**THE TASK**
Return the listing below unchanged, every line in its original order.

====== STORED DATA ======

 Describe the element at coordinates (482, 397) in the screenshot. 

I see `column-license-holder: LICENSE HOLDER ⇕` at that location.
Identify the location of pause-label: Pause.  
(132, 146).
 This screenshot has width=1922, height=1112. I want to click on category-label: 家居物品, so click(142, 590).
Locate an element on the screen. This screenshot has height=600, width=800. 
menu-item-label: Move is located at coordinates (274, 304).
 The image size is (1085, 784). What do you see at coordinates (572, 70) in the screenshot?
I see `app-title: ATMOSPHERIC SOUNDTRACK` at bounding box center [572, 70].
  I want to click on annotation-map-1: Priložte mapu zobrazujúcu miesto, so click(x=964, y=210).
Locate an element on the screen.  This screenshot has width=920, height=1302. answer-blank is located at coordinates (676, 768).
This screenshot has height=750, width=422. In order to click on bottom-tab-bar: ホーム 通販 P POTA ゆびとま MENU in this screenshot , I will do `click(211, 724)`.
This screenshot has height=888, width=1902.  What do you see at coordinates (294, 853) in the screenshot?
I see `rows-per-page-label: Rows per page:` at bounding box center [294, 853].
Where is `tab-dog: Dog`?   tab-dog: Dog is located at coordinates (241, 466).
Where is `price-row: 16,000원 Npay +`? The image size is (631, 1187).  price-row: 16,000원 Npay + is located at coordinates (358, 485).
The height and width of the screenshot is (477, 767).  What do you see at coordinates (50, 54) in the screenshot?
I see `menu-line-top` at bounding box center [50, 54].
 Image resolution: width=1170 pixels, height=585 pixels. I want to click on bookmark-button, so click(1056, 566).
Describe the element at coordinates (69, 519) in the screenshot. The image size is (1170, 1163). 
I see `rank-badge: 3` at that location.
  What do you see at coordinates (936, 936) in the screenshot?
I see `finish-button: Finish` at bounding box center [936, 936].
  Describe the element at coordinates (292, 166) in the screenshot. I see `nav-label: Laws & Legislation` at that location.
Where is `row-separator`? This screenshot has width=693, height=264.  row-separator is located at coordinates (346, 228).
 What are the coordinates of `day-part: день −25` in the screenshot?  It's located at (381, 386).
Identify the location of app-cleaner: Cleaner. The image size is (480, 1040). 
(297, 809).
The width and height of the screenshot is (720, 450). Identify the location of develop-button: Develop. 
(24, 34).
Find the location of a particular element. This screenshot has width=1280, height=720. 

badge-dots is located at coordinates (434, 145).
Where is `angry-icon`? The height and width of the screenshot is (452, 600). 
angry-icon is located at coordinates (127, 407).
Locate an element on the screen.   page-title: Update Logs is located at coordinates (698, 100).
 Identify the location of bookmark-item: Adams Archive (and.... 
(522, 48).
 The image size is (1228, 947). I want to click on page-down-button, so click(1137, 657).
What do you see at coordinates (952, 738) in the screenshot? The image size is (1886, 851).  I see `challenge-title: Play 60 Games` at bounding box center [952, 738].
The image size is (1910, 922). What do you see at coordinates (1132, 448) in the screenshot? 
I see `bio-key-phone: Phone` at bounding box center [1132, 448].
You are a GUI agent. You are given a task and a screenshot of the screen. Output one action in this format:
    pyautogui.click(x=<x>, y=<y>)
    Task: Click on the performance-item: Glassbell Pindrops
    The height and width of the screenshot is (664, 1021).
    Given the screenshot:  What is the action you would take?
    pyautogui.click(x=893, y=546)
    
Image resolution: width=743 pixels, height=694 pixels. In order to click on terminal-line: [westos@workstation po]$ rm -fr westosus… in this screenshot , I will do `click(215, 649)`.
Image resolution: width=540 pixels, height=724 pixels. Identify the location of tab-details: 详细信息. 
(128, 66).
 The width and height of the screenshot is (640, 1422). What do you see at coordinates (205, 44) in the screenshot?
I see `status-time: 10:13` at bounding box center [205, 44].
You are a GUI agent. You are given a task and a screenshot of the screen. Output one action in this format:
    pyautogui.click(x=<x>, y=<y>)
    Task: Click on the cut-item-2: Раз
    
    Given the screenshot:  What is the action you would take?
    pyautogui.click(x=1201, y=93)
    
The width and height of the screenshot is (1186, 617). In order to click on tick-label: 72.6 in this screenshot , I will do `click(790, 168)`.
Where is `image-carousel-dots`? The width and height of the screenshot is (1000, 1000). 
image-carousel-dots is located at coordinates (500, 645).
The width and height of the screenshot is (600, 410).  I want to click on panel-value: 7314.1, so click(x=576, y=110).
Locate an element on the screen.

======

**PROBLEM SOLUTION**
 Describe the element at coordinates (482, 397) in the screenshot. 

I see `column-license-holder: LICENSE HOLDER ⇕` at that location.
Identify the location of pause-label: Pause.  
(132, 146).
 This screenshot has width=1922, height=1112. I want to click on category-label: 家居物品, so click(142, 590).
Locate an element on the screen. This screenshot has height=600, width=800. 
menu-item-label: Move is located at coordinates (274, 304).
 The image size is (1085, 784). What do you see at coordinates (572, 70) in the screenshot?
I see `app-title: ATMOSPHERIC SOUNDTRACK` at bounding box center [572, 70].
  I want to click on annotation-map-1: Priložte mapu zobrazujúcu miesto, so click(x=964, y=210).
Locate an element on the screen.  This screenshot has width=920, height=1302. answer-blank is located at coordinates (676, 768).
This screenshot has height=750, width=422. In order to click on bottom-tab-bar: ホーム 通販 P POTA ゆびとま MENU in this screenshot , I will do `click(211, 724)`.
This screenshot has height=888, width=1902.  What do you see at coordinates (294, 853) in the screenshot?
I see `rows-per-page-label: Rows per page:` at bounding box center [294, 853].
Where is `tab-dog: Dog`?   tab-dog: Dog is located at coordinates (241, 466).
Where is `price-row: 16,000원 Npay +`? The image size is (631, 1187).  price-row: 16,000원 Npay + is located at coordinates (358, 485).
The height and width of the screenshot is (477, 767).  What do you see at coordinates (50, 54) in the screenshot?
I see `menu-line-top` at bounding box center [50, 54].
 Image resolution: width=1170 pixels, height=585 pixels. I want to click on bookmark-button, so click(1056, 566).
Describe the element at coordinates (69, 519) in the screenshot. The image size is (1170, 1163). 
I see `rank-badge: 3` at that location.
  What do you see at coordinates (936, 936) in the screenshot?
I see `finish-button: Finish` at bounding box center [936, 936].
  Describe the element at coordinates (292, 166) in the screenshot. I see `nav-label: Laws & Legislation` at that location.
Where is `row-separator`? This screenshot has width=693, height=264.  row-separator is located at coordinates (346, 228).
 What are the coordinates of `day-part: день −25` in the screenshot?  It's located at (381, 386).
Identify the location of app-cleaner: Cleaner. The image size is (480, 1040). 
(297, 809).
The width and height of the screenshot is (720, 450). Identify the location of develop-button: Develop. 
(24, 34).
Find the location of a particular element. This screenshot has width=1280, height=720. 

badge-dots is located at coordinates (434, 145).
Where is `angry-icon`? The height and width of the screenshot is (452, 600). 
angry-icon is located at coordinates (127, 407).
Locate an element on the screen.   page-title: Update Logs is located at coordinates (698, 100).
 Identify the location of bookmark-item: Adams Archive (and.... 
(522, 48).
 The image size is (1228, 947). I want to click on page-down-button, so click(1137, 657).
What do you see at coordinates (952, 738) in the screenshot? The image size is (1886, 851).  I see `challenge-title: Play 60 Games` at bounding box center [952, 738].
The image size is (1910, 922). What do you see at coordinates (1132, 448) in the screenshot? 
I see `bio-key-phone: Phone` at bounding box center [1132, 448].
You are a GUI agent. You are given a task and a screenshot of the screen. Output one action in this format:
    pyautogui.click(x=<x>, y=<y>)
    Task: Click on the performance-item: Glassbell Pindrops
    The height and width of the screenshot is (664, 1021).
    Given the screenshot:  What is the action you would take?
    pyautogui.click(x=893, y=546)
    
Image resolution: width=743 pixels, height=694 pixels. In order to click on terminal-line: [westos@workstation po]$ rm -fr westosus… in this screenshot , I will do `click(215, 649)`.
Image resolution: width=540 pixels, height=724 pixels. Identify the location of tab-details: 详细信息. 
(128, 66).
 The width and height of the screenshot is (640, 1422). What do you see at coordinates (205, 44) in the screenshot?
I see `status-time: 10:13` at bounding box center [205, 44].
You are a GUI agent. You are given a task and a screenshot of the screen. Output one action in this format:
    pyautogui.click(x=<x>, y=<y>)
    Task: Click on the cut-item-2: Раз
    
    Given the screenshot:  What is the action you would take?
    pyautogui.click(x=1201, y=93)
    
The width and height of the screenshot is (1186, 617). In order to click on tick-label: 72.6 in this screenshot , I will do `click(790, 168)`.
Where is `image-carousel-dots`? The width and height of the screenshot is (1000, 1000). 
image-carousel-dots is located at coordinates (500, 645).
The width and height of the screenshot is (600, 410).  I want to click on panel-value: 7314.1, so click(x=576, y=110).
Locate an element on the screen.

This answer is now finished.